Rewrite the items starting at the beginning of the records and ending at the line that contains "pyautogui.click(x=554, y=617)", replacing "Select" with "Choose" and changing nothing else. Omit the pictures from your answer.

━━━━━━

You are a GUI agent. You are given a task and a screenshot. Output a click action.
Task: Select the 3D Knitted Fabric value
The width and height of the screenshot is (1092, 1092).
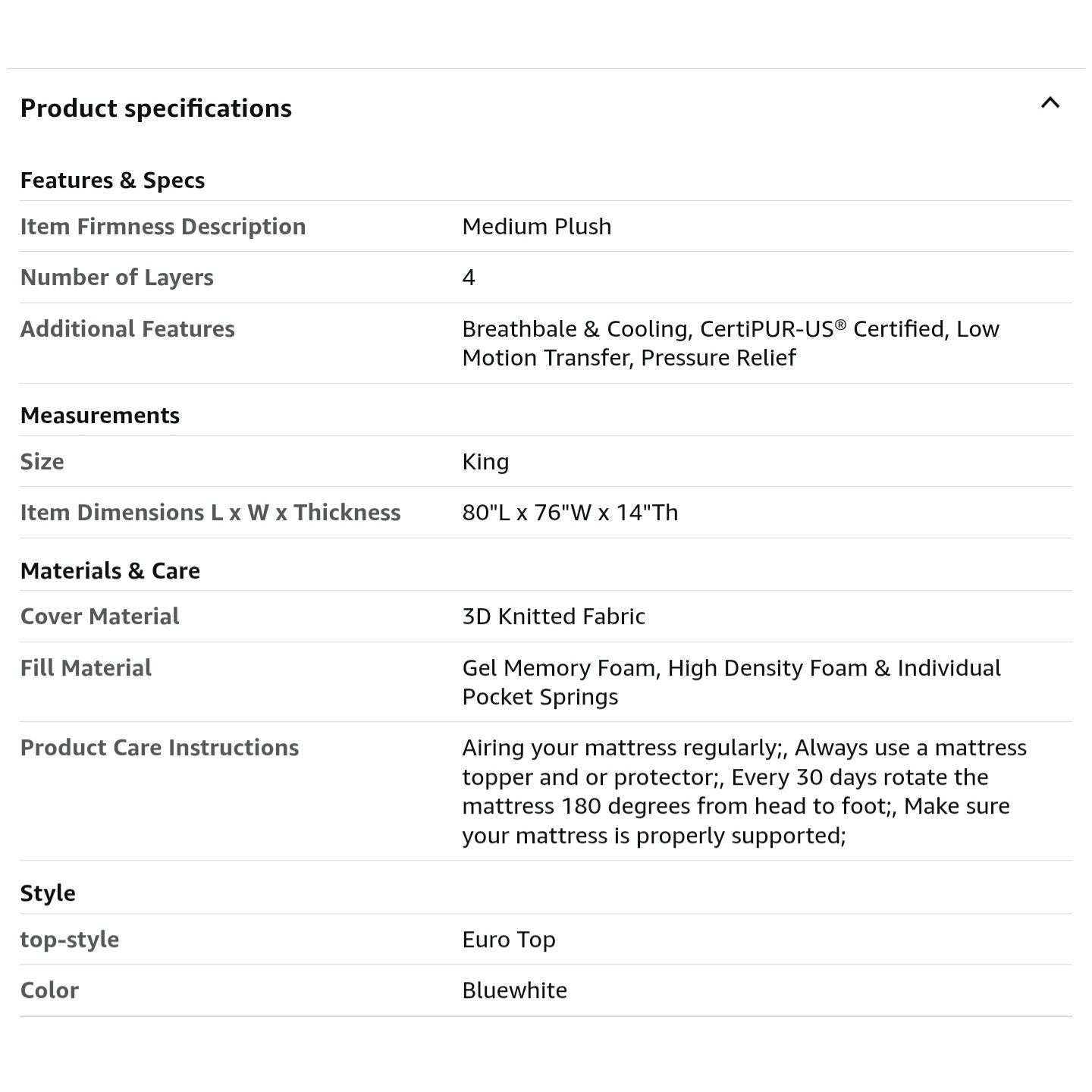pyautogui.click(x=554, y=617)
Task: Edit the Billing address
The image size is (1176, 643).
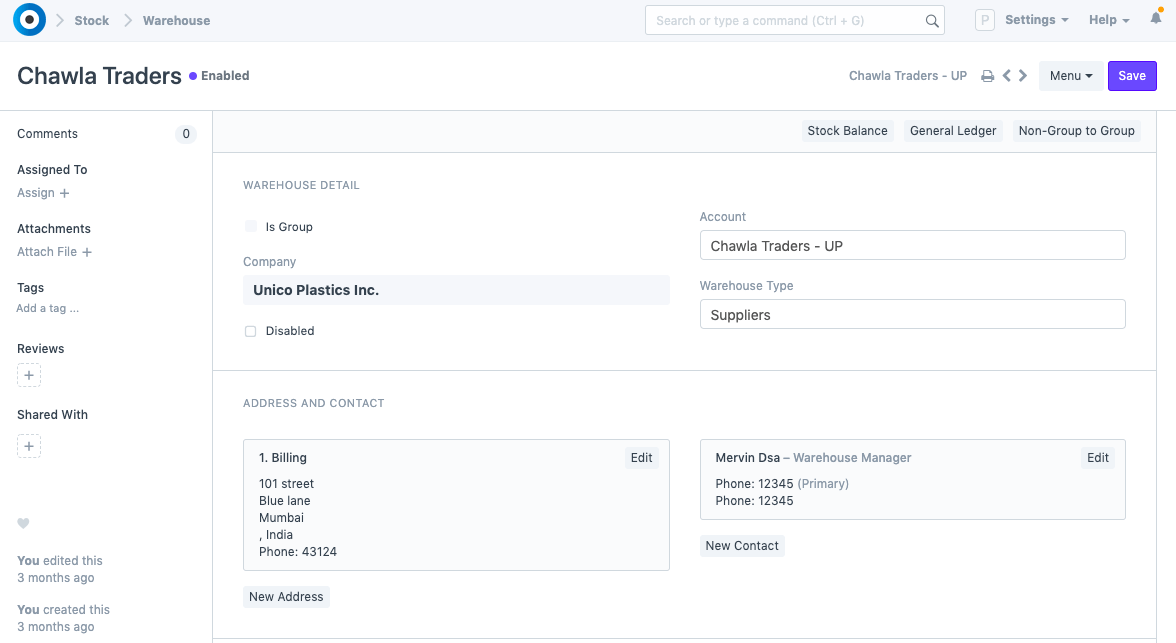Action: pyautogui.click(x=641, y=458)
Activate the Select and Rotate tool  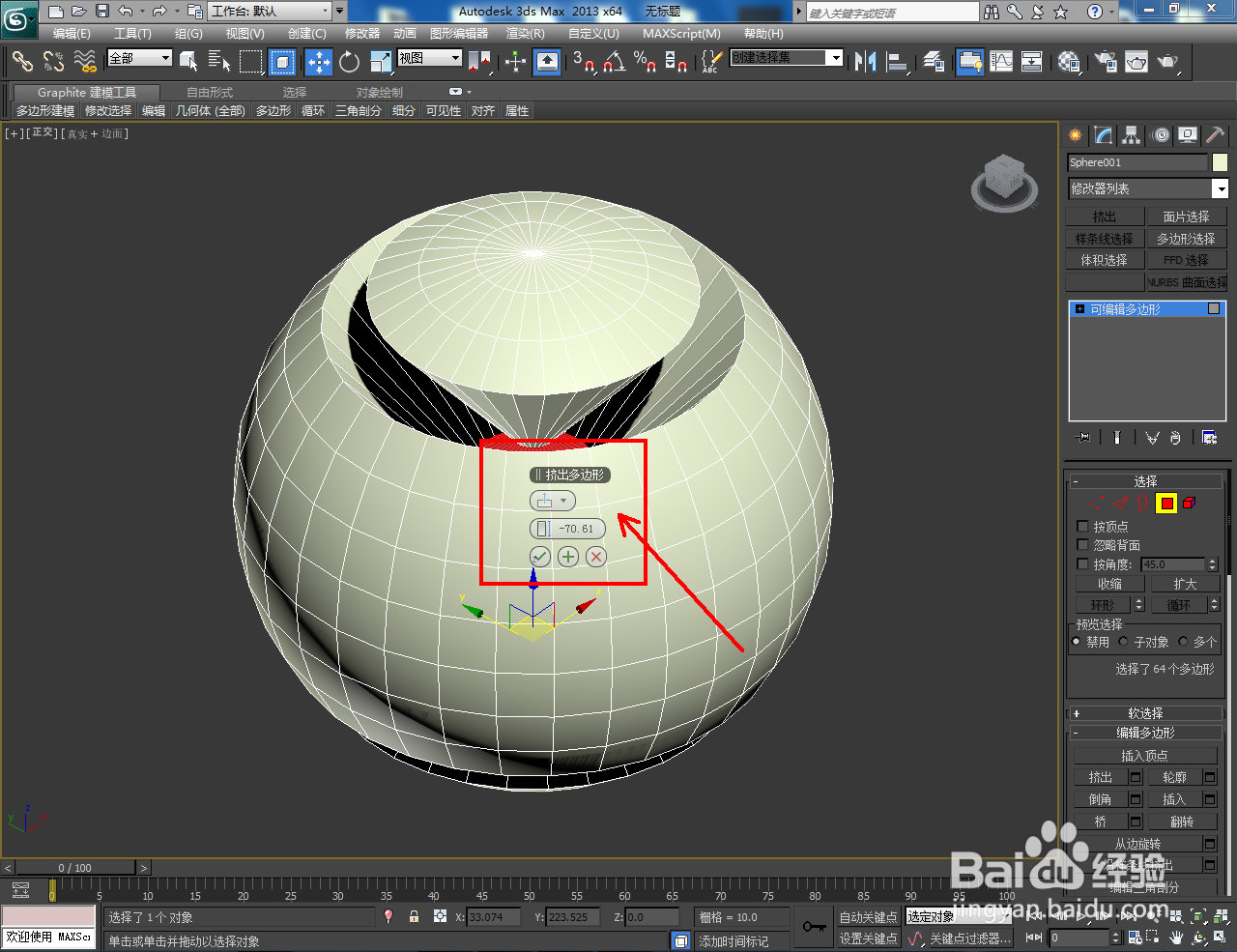tap(349, 62)
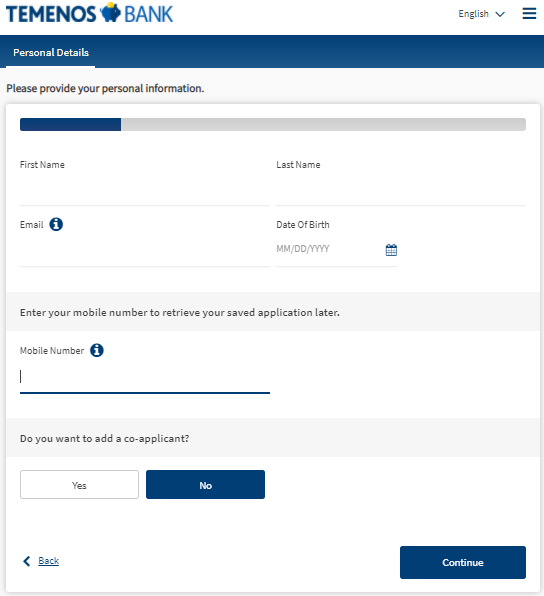This screenshot has height=596, width=544.
Task: Open the date picker calendar icon
Action: click(x=391, y=250)
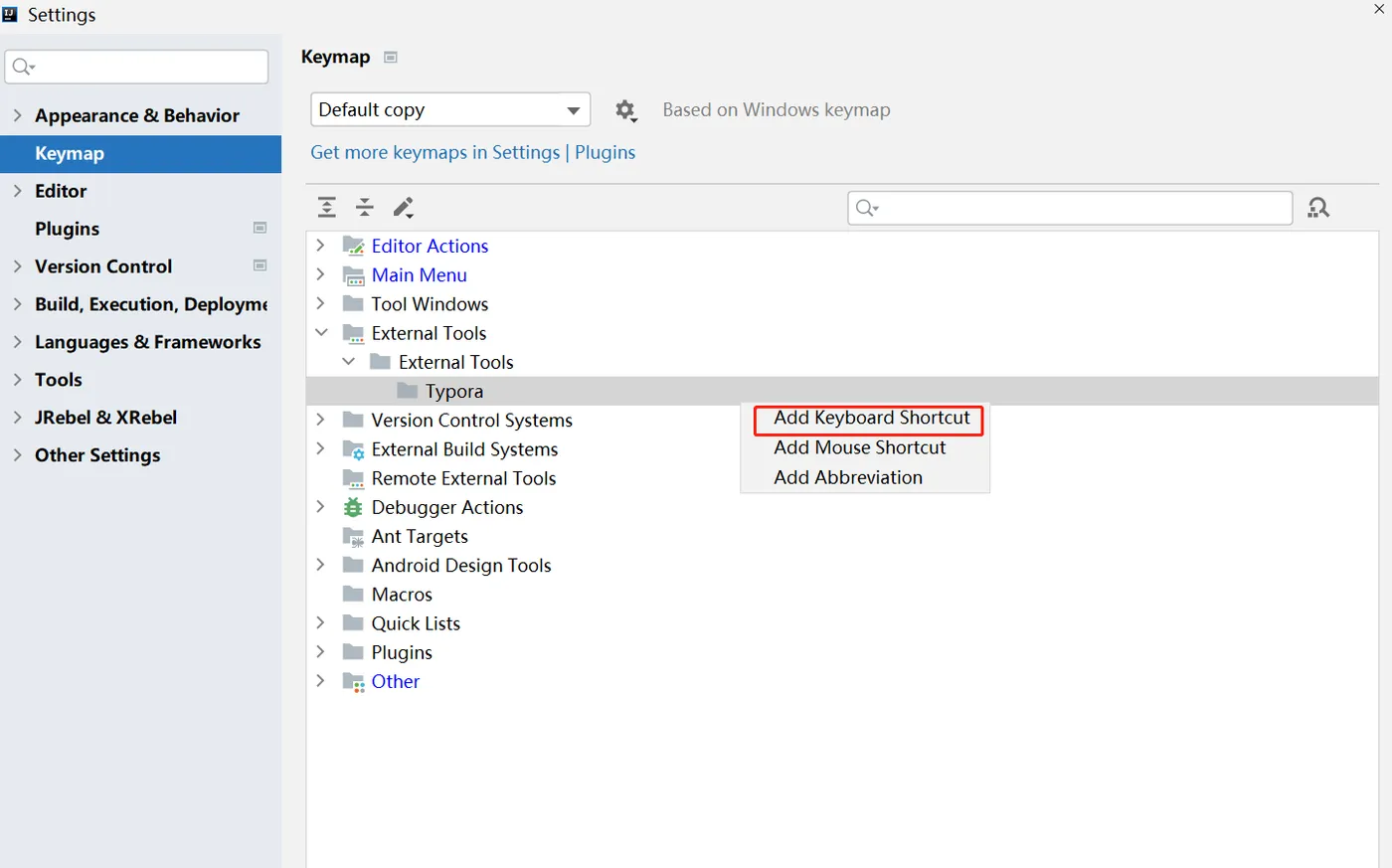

━━━━━━

Answer to this problem:
You are a GUI agent. You are given a task and a screenshot. Output a click action.
Task: Choose the 3D Knitted Fabric value
The width and height of the screenshot is (1092, 1092).
pyautogui.click(x=554, y=617)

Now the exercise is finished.